Stored data
┌──

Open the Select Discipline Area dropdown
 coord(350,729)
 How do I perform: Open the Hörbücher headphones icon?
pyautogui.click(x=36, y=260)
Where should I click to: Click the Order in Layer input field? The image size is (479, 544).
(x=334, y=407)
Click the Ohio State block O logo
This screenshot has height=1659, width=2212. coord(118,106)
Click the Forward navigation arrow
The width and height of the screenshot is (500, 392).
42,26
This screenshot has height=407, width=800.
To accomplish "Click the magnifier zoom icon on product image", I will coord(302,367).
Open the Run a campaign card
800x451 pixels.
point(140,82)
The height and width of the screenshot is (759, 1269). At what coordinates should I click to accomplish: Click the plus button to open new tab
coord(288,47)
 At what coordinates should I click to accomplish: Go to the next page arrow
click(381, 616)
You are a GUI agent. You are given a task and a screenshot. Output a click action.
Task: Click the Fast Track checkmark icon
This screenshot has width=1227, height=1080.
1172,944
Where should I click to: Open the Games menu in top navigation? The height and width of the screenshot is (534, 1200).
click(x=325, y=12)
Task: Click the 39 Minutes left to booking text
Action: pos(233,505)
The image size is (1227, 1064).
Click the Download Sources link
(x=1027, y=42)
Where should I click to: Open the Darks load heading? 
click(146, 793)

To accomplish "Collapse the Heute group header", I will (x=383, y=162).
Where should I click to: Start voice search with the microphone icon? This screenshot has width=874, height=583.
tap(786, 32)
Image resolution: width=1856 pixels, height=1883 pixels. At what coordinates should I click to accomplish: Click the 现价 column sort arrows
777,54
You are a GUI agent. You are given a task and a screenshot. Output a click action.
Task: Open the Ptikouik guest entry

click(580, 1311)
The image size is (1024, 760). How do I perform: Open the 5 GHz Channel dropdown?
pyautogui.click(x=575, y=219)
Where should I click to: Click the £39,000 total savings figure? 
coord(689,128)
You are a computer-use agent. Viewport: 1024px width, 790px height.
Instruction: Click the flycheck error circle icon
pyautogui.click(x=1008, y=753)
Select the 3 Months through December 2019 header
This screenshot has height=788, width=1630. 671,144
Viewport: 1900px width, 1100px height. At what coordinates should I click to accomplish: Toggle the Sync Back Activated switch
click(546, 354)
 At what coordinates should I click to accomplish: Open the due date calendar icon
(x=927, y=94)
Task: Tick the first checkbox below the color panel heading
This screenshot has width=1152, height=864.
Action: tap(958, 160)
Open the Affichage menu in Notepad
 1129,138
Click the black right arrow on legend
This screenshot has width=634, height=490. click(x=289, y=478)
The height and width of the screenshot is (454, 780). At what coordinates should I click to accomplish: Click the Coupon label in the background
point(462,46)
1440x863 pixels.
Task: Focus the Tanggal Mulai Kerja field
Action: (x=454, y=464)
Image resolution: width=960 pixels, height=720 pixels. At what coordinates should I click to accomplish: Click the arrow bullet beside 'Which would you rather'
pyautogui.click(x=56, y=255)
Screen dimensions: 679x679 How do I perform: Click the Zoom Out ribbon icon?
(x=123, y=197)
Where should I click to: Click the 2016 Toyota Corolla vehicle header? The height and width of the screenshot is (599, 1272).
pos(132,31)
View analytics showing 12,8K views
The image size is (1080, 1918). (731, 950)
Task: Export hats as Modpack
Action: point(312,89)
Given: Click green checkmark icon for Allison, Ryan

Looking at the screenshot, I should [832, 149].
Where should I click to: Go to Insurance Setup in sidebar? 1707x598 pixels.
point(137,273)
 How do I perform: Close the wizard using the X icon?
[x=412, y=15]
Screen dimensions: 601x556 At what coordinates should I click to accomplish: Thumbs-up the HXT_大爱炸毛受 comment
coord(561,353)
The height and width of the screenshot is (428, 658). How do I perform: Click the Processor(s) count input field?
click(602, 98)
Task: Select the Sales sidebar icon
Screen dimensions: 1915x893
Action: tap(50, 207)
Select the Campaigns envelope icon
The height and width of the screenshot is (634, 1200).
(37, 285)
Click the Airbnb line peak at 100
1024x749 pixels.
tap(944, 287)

└──

◆ What is required: The output should restate the data exactly, with no line missing.

◆ Written answer:
Open the Select Discipline Area dropdown
 coord(350,729)
 How do I perform: Open the Hörbücher headphones icon?
pyautogui.click(x=36, y=260)
Where should I click to: Click the Order in Layer input field? The image size is (479, 544).
(x=334, y=407)
Click the Ohio State block O logo
This screenshot has height=1659, width=2212. coord(118,106)
Click the Forward navigation arrow
The width and height of the screenshot is (500, 392).
42,26
This screenshot has height=407, width=800.
To accomplish "Click the magnifier zoom icon on product image", I will coord(302,367).
Open the Run a campaign card
800x451 pixels.
point(140,82)
The height and width of the screenshot is (759, 1269). At what coordinates should I click to accomplish: Click the plus button to open new tab
coord(288,47)
 At what coordinates should I click to accomplish: Go to the next page arrow
click(381, 616)
You are a GUI agent. You are given a task and a screenshot. Output a click action.
Task: Click the Fast Track checkmark icon
This screenshot has width=1227, height=1080.
1172,944
Where should I click to: Open the Games menu in top navigation? The height and width of the screenshot is (534, 1200).
click(x=325, y=12)
Task: Click the 39 Minutes left to booking text
Action: pos(233,505)
The image size is (1227, 1064).
Click the Download Sources link
(x=1027, y=42)
Where should I click to: Open the Darks load heading? 
click(146, 793)

To accomplish "Collapse the Heute group header", I will (x=383, y=162).
Where should I click to: Start voice search with the microphone icon? This screenshot has width=874, height=583.
tap(786, 32)
Image resolution: width=1856 pixels, height=1883 pixels. At what coordinates should I click to accomplish: Click the 现价 column sort arrows
777,54
You are a GUI agent. You are given a task and a screenshot. Output a click action.
Task: Open the Ptikouik guest entry

click(580, 1311)
The image size is (1024, 760). How do I perform: Open the 5 GHz Channel dropdown?
pyautogui.click(x=575, y=219)
Where should I click to: Click the £39,000 total savings figure? 
coord(689,128)
You are a computer-use agent. Viewport: 1024px width, 790px height.
Instruction: Click the flycheck error circle icon
pyautogui.click(x=1008, y=753)
Select the 3 Months through December 2019 header
This screenshot has height=788, width=1630. 671,144
Viewport: 1900px width, 1100px height. At what coordinates should I click to accomplish: Toggle the Sync Back Activated switch
click(546, 354)
 At what coordinates should I click to accomplish: Open the due date calendar icon
(x=927, y=94)
Task: Tick the first checkbox below the color panel heading
This screenshot has width=1152, height=864.
Action: tap(958, 160)
Open the Affichage menu in Notepad
 1129,138
Click the black right arrow on legend
This screenshot has width=634, height=490. click(x=289, y=478)
The height and width of the screenshot is (454, 780). At what coordinates should I click to accomplish: Click the Coupon label in the background
point(462,46)
1440x863 pixels.
Task: Focus the Tanggal Mulai Kerja field
Action: (x=454, y=464)
Image resolution: width=960 pixels, height=720 pixels. At what coordinates should I click to accomplish: Click the arrow bullet beside 'Which would you rather'
pyautogui.click(x=56, y=255)
Screen dimensions: 679x679 How do I perform: Click the Zoom Out ribbon icon?
(x=123, y=197)
Where should I click to: Click the 2016 Toyota Corolla vehicle header? The height and width of the screenshot is (599, 1272).
pos(132,31)
View analytics showing 12,8K views
The image size is (1080, 1918). (731, 950)
Task: Export hats as Modpack
Action: point(312,89)
Given: Click green checkmark icon for Allison, Ryan

Looking at the screenshot, I should [832, 149].
Where should I click to: Go to Insurance Setup in sidebar? 1707x598 pixels.
point(137,273)
 How do I perform: Close the wizard using the X icon?
[x=412, y=15]
Screen dimensions: 601x556 At what coordinates should I click to accomplish: Thumbs-up the HXT_大爱炸毛受 comment
coord(561,353)
The height and width of the screenshot is (428, 658). How do I perform: Click the Processor(s) count input field?
click(602, 98)
Task: Select the Sales sidebar icon
Screen dimensions: 1915x893
Action: tap(50, 207)
Select the Campaigns envelope icon
The height and width of the screenshot is (634, 1200).
(37, 285)
Click the Airbnb line peak at 100
1024x749 pixels.
tap(944, 287)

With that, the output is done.